Content starts
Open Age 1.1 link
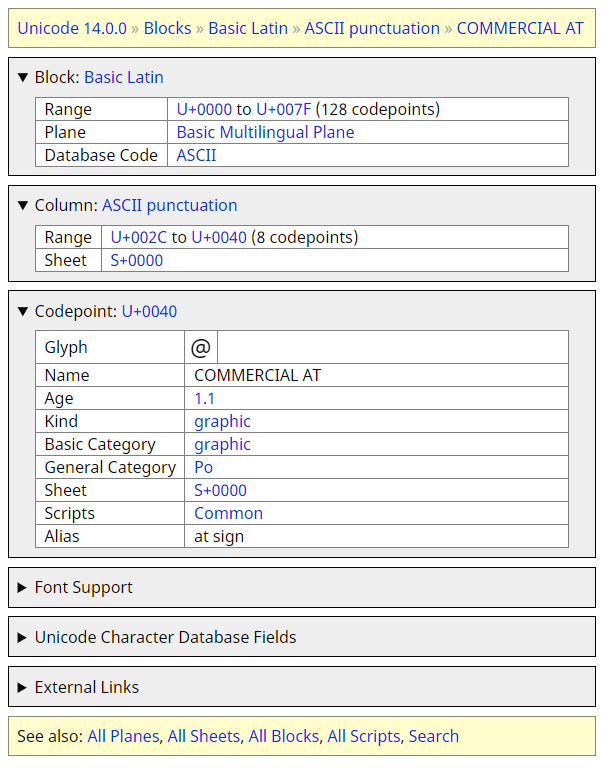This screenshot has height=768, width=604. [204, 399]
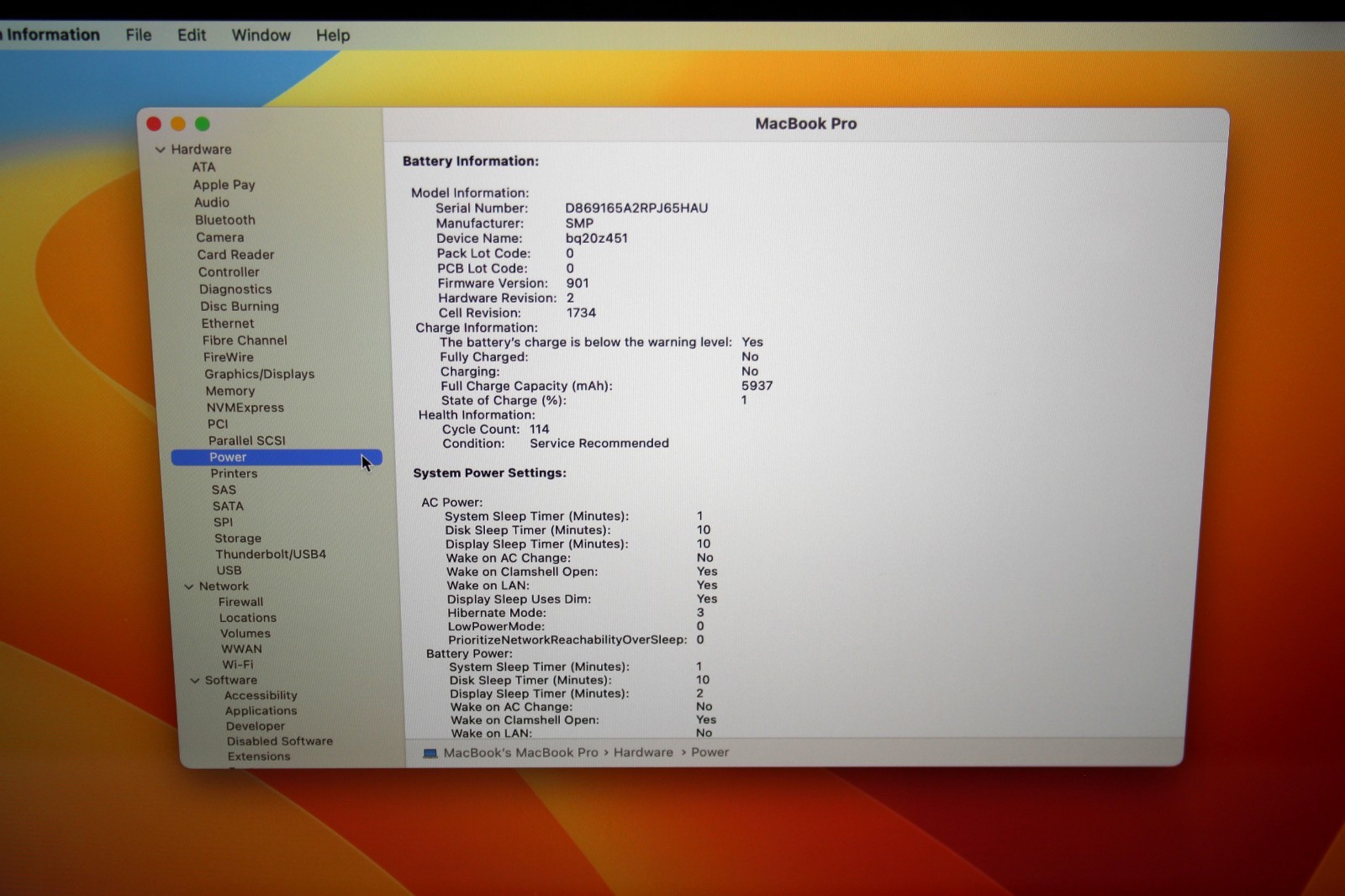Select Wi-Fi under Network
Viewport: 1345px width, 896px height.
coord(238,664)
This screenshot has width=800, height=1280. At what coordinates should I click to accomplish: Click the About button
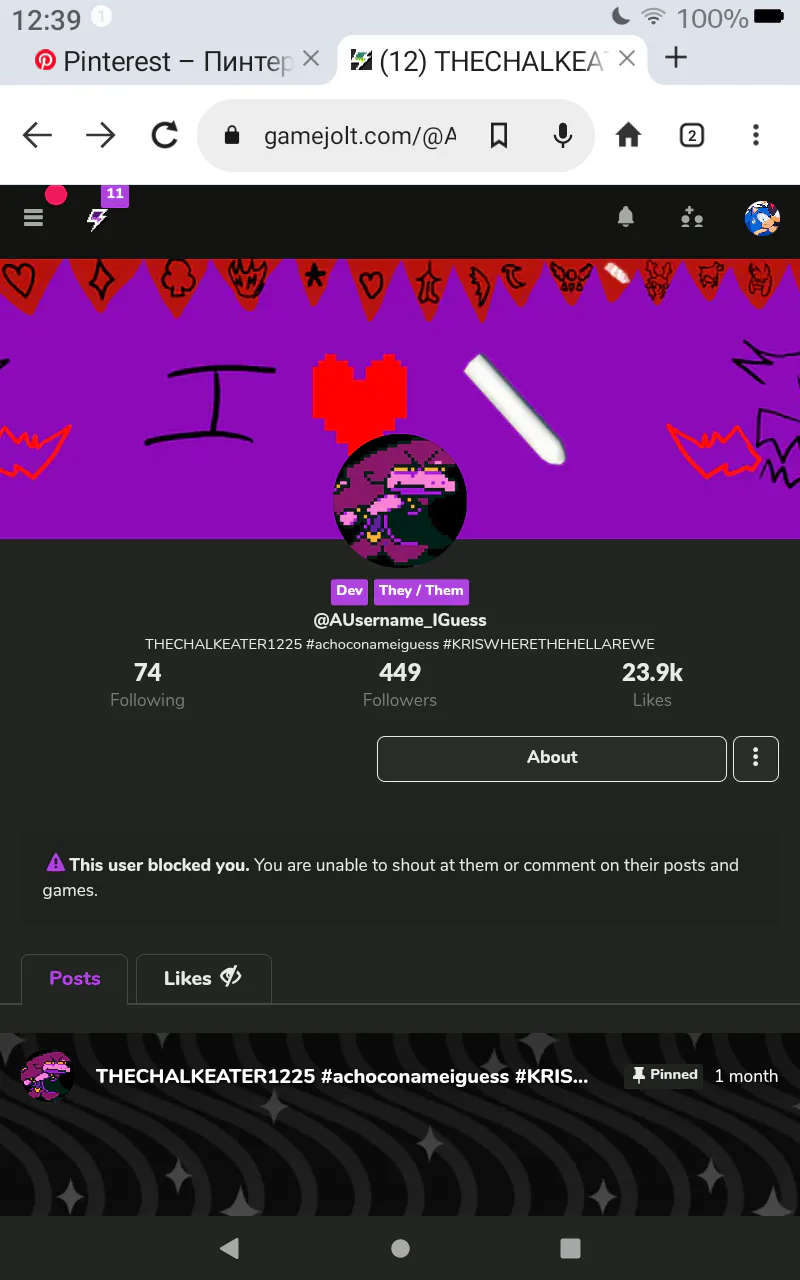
Content ends
PROBLEM TO SOLVE: When you return the listing, keep each line exact and leave the pictures out.

WRITTEN ANSWER:
Open Age 1.1 link
This screenshot has height=768, width=604. [204, 399]
Select Wi-Fi under Network
Viewport: 1345px width, 896px height.
coord(238,664)
This screenshot has width=800, height=1280. At what coordinates should I click to accomplish: Click the About button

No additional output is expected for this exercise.